She turned on him.

“It is incredible,” she cried, “that persons who call themselves Christians cannot recognize their religion when they hear it preached.”

He gave back before her, visibly, in an astonishment which would have been ludicrous but for her anger. He had never understood her—such had been for him her greatest fascination;—and now she was less comprehensible than ever. The time had been when he would cheerfully have given over his hope of salvation to have been able to stir her. He had never seen her stirred, and the sight of her even now in this condition was uncomfortably agitating. Of all things, an heretical sermon would appear to have accomplished this miracle!

“Christianity!” he stammered.

“Yes, Christianity.” Her voice tingled. “I don't pretend to know much about it, but Mr. Hodder has at least made it plain that it is something more than dead dogmas, ceremonies, and superstitions.”

He would have said something, but her one thought was to escape, to be alone. These friends of her childhood were at that moment so distasteful as to have become hateful. Some one laid a hand upon her arm.

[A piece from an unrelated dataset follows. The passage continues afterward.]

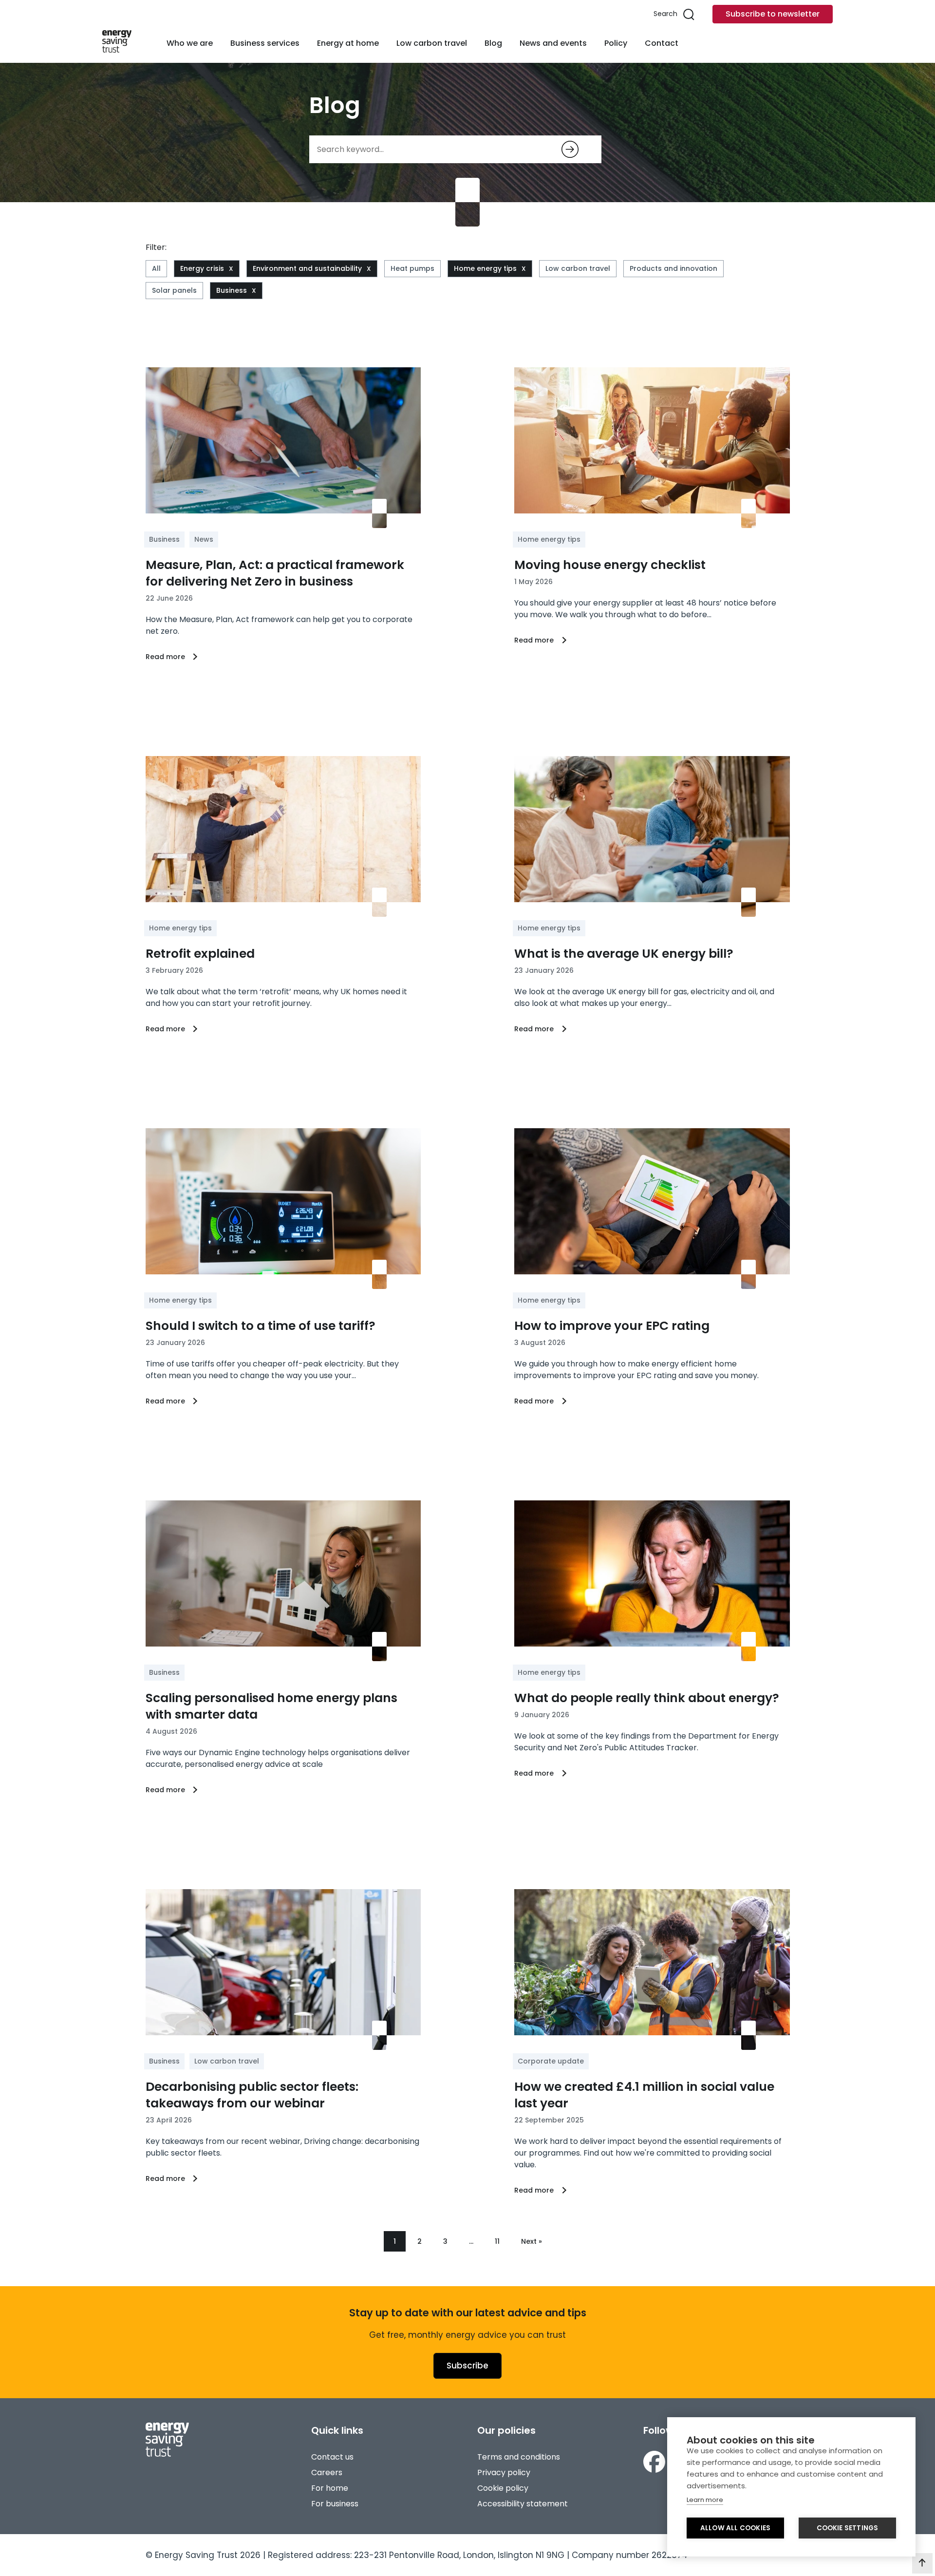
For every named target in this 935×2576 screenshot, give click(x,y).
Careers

“Can't we take you home, Alison? I don't see your motor.”

It was Mrs. Constable.

“No, thanks—I'm going to walk,” Alison answered, yet something in Mrs. Constable's face, in Mrs. Constable's voice, made her pause. Something new, something oddly sympathetic. Their eyes met, and Alison saw that the other woman's were tired, almost haggard—yet understanding.

“Mr. Hodder was right—a thousand times right, my dear,” she said.